**SOURCE PASSAGE**

[Start of section]

Thursday, October 31, 2013

Utah Pacific Islander Infant Mortality Rate Drops

Office of Health Disparities Wins Competitive Grant

(Salt Lake City, UT) – The Utah Department of Health (UDOH), Office of Health Disparities (OHD) has completed a three-year State Partnership Grant from the Federal Office of Minority Health and successfully applied for a new grant. During the recent grant cycle, Utah OHD helped the Utah Pacific Islander community lower its infant mortality rate from 7.4/1,000 births in 2004-2007 to 3.6/1,000 in 2008-2011.  That’s a drop of nearly 48 percent. 
The Office also conducted the first-ever statewide surveillance study of Pacific Islanders in the continental United States, created health promotion videos in English, Samoan, and Tongan, and developed culturally appropriate health promotion and health care referral programs.

“We’re just so excited that Pacific Islander women have been willing to be a part of these projects, that they’re sharing this information with their families, and that our community is making a difference,” said Joyce Ah You, Director of the Queen Center, which has worked closely with OHD and other Pacific Islander groups to address the infant mortality problem.

[End of section]

**ENTRIES PROVIDED**
[Start of section]

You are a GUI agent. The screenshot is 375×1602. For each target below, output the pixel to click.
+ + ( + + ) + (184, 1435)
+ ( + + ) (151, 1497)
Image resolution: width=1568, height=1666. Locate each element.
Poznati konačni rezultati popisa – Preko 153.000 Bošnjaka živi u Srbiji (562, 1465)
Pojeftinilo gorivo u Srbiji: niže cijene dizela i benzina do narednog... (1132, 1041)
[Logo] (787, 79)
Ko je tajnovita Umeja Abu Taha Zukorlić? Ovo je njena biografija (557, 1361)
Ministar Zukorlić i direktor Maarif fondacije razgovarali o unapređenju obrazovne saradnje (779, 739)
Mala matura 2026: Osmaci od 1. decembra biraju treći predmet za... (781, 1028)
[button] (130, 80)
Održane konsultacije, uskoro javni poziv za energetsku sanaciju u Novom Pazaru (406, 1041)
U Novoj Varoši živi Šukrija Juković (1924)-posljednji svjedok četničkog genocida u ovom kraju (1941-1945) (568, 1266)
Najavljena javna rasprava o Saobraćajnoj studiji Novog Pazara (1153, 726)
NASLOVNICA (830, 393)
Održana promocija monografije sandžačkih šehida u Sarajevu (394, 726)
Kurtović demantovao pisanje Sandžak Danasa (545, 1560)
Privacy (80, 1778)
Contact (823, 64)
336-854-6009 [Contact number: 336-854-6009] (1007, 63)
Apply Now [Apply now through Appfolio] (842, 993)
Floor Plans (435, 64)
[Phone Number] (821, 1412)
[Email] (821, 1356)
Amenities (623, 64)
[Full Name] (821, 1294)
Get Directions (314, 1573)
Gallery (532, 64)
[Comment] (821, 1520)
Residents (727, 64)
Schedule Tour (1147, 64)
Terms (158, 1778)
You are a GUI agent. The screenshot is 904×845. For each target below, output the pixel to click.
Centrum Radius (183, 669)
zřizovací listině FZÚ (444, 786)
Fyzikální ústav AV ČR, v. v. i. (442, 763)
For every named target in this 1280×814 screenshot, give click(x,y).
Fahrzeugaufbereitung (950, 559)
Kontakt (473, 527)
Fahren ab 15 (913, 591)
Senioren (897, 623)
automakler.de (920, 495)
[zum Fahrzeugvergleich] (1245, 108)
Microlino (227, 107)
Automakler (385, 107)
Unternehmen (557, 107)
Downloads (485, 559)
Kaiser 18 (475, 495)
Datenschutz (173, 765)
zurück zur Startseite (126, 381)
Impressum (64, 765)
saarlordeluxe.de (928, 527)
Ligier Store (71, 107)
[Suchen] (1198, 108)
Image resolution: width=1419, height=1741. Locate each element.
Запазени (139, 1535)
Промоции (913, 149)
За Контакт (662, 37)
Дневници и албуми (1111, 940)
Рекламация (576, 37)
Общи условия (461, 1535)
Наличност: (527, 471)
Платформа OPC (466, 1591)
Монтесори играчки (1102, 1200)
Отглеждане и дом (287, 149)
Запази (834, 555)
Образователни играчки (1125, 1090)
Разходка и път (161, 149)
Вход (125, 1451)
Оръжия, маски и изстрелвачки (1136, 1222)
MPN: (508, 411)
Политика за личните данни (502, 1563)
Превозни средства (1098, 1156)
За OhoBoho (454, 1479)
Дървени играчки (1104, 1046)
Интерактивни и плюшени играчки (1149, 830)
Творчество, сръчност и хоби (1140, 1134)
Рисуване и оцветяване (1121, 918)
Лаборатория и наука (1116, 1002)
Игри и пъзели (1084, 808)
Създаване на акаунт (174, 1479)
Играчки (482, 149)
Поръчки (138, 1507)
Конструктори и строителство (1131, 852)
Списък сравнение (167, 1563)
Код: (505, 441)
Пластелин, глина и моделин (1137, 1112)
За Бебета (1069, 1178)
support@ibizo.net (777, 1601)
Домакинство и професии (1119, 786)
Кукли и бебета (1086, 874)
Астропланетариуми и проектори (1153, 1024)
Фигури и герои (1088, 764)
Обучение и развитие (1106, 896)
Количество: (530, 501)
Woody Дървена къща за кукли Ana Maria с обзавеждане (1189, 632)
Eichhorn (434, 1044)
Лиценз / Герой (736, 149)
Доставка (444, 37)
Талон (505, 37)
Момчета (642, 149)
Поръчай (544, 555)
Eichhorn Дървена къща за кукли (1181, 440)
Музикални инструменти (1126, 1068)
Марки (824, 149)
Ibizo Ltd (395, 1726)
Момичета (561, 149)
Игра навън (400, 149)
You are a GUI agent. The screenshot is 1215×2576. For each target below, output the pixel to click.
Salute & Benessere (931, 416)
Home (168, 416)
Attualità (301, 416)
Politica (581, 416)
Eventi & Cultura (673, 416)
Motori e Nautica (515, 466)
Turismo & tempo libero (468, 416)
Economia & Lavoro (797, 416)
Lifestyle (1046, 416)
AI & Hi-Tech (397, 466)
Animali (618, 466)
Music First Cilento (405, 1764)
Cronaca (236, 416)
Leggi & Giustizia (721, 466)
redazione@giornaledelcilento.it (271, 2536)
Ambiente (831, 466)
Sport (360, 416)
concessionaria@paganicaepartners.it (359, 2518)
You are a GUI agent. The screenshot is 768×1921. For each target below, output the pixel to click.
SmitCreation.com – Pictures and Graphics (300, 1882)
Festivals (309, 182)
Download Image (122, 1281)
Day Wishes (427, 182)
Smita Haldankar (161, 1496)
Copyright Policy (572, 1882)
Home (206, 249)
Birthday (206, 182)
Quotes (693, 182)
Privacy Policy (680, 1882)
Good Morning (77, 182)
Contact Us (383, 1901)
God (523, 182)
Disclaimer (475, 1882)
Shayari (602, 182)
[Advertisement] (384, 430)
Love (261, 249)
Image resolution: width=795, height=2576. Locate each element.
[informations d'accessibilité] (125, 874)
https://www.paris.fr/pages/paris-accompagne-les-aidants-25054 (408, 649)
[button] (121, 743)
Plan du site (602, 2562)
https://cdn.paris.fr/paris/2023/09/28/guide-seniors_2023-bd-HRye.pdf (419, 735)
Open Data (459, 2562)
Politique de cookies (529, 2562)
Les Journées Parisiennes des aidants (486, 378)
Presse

[End of section]

**WHAT YOU ARE ASKED TO DO**
Reproduce the whole news release about the drop in Utah's Pacific Islander infant mortality rate word for word, from its date line through the final quote.

**ANSWER BOX**
Thursday, October 31, 2013

Utah Pacific Islander Infant Mortality Rate Drops

Office of Health Disparities Wins Competitive Grant

(Salt Lake City, UT) – The Utah Department of Health (UDOH), Office of Health Disparities (OHD) has completed a three-year State Partnership Grant from the Federal Office of Minority Health and successfully applied for a new grant. During the recent grant cycle, Utah OHD helped the Utah Pacific Islander community lower its infant mortality rate from 7.4/1,000 births in 2004-2007 to 3.6/1,000 in 2008-2011.  That’s a drop of nearly 48 percent. 
The Office also conducted the first-ever statewide surveillance study of Pacific Islanders in the continental United States, created health promotion videos in English, Samoan, and Tongan, and developed culturally appropriate health promotion and health care referral programs.

“We’re just so excited that Pacific Islander women have been willing to be a part of these projects, that they’re sharing this information with their families, and that our community is making a difference,” said Joyce Ah You, Director of the Queen Center, which has worked closely with OHD and other Pacific Islander groups to address the infant mortality problem.